I agree with @WonderMonkey that you want to move more at the elbow for this strumming. When I tried this after watching the video, I was keeping my wrist far straighter and moving the whole forearm a lot.
The other thing I noticed is that the first set of up-strums (about 10 second point into your video) where the downs are missing seemed too focused and you need to come fully back to the start even if you are not playing the down. Later in the video your attack, focus, and movement range was better. Keep the focus on the down and then let the up come as a relaxed return to be ready for the down. Be consistent so the ups are all kind of the same and the downs are all kind of the same (for this, for now). I do hear Justin emphasizing some of the downs and you can get that under control as you progress with your practice.

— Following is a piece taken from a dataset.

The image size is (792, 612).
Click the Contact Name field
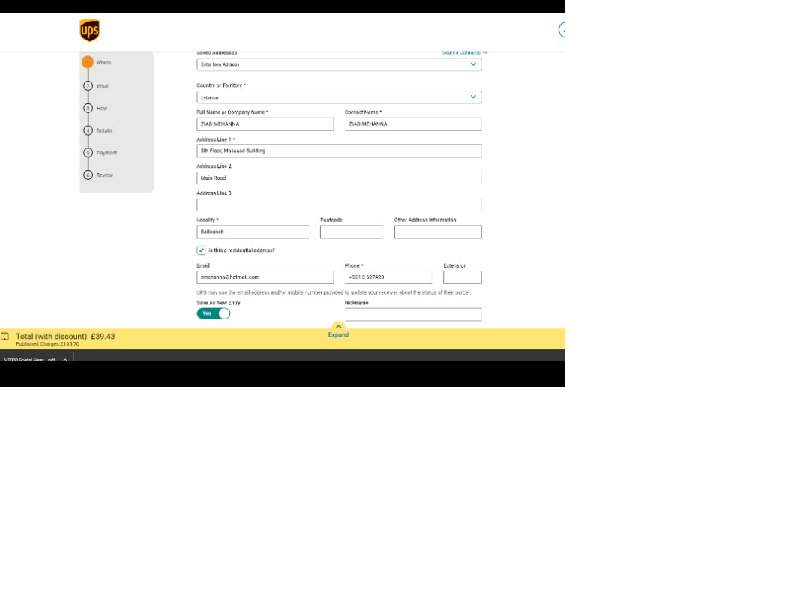point(412,124)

One thing I cannot tell, just see, is that your thumb is over the top a lot. If I am not really careful, I can push hard enough to fret the top string. What I do instead is keep my thumb placed on the top with the knuckle back a bit so it won’t wrap over and fret the string. Muting that 6th string only takes a thumb tip on the side of the string, it doesn’t need to be covering it. Maybe this can help if you are pressing too hard and it rings out a bit? You’ll need to decide.

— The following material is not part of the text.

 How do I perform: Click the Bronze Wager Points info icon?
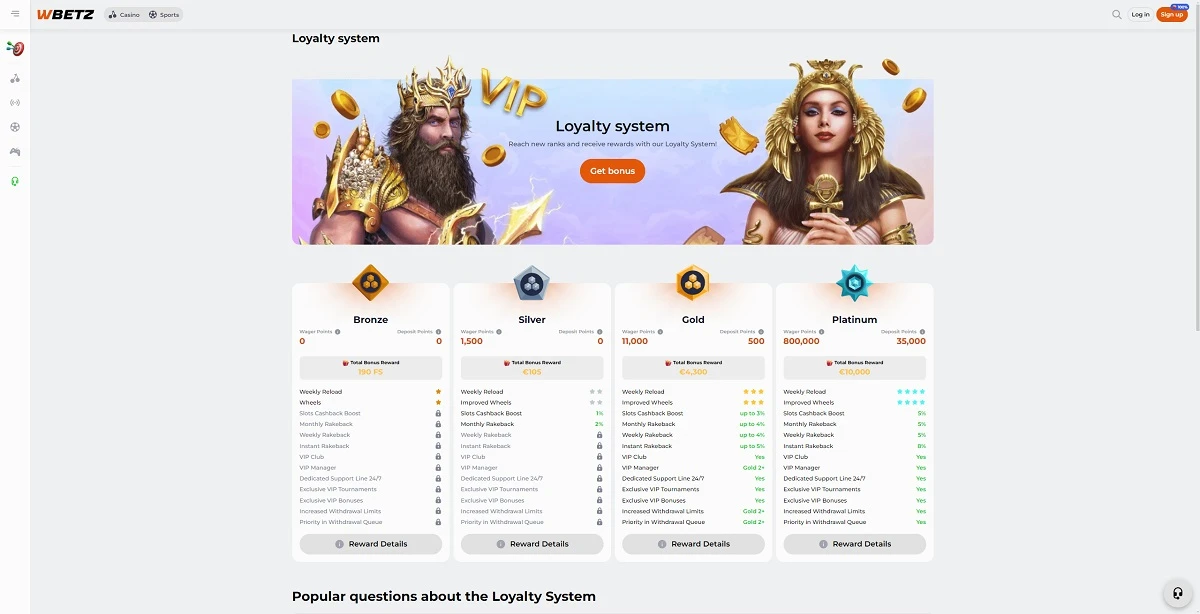click(337, 331)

oh, and one more note! Keep your speed consistent. you started pretty slow and sped up when you started to get comfortable. Practicing a consistent speed will help you out in the long run. Keep a mental beat going and keep it from getting faster or slower. If that doesn’t work, find a metronome or simple drum beat to keep you in time until your head gets used to a stable timing.
I concur with others here. You are getting basics down pretty well. Naturally, Justin sounds much better, considering hes been playing for decades.
The only real differences are in your tempo, touch, and dynamics. And that’s something that will just evolve over time as you progress.
Come back and watch this video in 12 months. All the best.
Hello @Carreta !
Just so happens this is a song I have been working on for months!!! I do mean months! This one took alot to get the strumming down without thinking. I noticed a couple of flubs and you weren’t quite on the push or on the late switch. A little dumbly with the chords, but that will come playing those chord progressions slowly and knowing them by heart. Of course I mean the stuck 3 and 4 chords. If you watched it 50 times, you should know what I’m talking about.
I also noticed that even though you have the first 3 chords right, you are bouncing from Cadd9 to G and not hitting you Dsus4 or A7sus4 chords?? Is this a correct observation? Because this will certainly make it not sound right.
Keep er up, know that chord progression well and the strumming pattern. Keep both as seperate practice sessions. 5 mins, 5 mins. Practice song, if you can’t keep full pace slow down track if you can. If not keep practicing slowly until eventually with time, because your fingers just are now programmed correctly. Practice perfectly, because practice makes permanent!!
You are on youre way down the right path Michal!
That sounded good.
I echo all the other tips you allready got.
Well done!! You will smash this one before you know it!
I have to respectfully offer an alternative viewpoint to @WonderMonkey and @sequences about the forearm movement.
Justin’s play through at the start of the video lesson contains a lot of dynamic hits to accent certain beats. On those and those only does he swing his forearm and go up higher or follow through a bit lower. For the remainder, the action is in his wrist.
This is 16th note strumming and at proper tempo, you need your wrist moving, relaxed, loose and to reduce the amount of forearm movement and cut short the arc your arm travels through.
I slowed his video down to 0.25 speed to try to screen capture the extremes at either end.
He is only going that far on the accented beats. It is very hard to catch at full speed.
Check this graphic for general strumming advice, but especially on fast and 16th strumming.
Watch the first 20 seconds of Justin’s lesson with the volume on mute.
See how infrequently his forearm does a big swing and how much of the time is spent with very shallow forearm arcs of swing where the wrist takes control.